Pixel coordinate grounding data:
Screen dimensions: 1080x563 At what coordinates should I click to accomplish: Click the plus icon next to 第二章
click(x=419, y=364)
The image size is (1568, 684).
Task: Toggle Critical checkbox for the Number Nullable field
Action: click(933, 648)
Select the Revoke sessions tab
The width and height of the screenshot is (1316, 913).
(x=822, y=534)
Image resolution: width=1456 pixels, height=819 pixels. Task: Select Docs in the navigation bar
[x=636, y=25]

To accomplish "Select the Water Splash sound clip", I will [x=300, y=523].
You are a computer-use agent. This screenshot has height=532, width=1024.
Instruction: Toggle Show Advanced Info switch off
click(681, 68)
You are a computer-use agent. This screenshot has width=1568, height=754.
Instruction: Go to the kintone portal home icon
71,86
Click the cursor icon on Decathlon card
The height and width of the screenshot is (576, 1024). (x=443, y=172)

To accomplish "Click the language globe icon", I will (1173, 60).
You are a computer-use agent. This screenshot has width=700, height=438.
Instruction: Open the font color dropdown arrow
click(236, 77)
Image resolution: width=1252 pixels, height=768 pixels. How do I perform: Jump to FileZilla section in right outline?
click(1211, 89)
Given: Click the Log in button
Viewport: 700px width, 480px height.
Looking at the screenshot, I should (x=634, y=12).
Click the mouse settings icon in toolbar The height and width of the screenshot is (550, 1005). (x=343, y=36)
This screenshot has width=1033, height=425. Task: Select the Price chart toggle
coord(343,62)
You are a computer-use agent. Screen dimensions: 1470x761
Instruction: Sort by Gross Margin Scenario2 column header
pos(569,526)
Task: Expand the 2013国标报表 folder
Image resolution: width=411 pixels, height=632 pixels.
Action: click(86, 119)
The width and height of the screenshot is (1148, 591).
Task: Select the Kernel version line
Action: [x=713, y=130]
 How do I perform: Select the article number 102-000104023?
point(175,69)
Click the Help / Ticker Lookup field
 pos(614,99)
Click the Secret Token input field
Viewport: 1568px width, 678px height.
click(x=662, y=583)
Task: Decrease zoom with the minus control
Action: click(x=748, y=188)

Instructions for the task | Every line with "will" in it should be copied from the entries above.

Response to the task |
To accomplish "Select the Water Splash sound clip", I will [x=300, y=523].
To accomplish "Click the language globe icon", I will (1173, 60).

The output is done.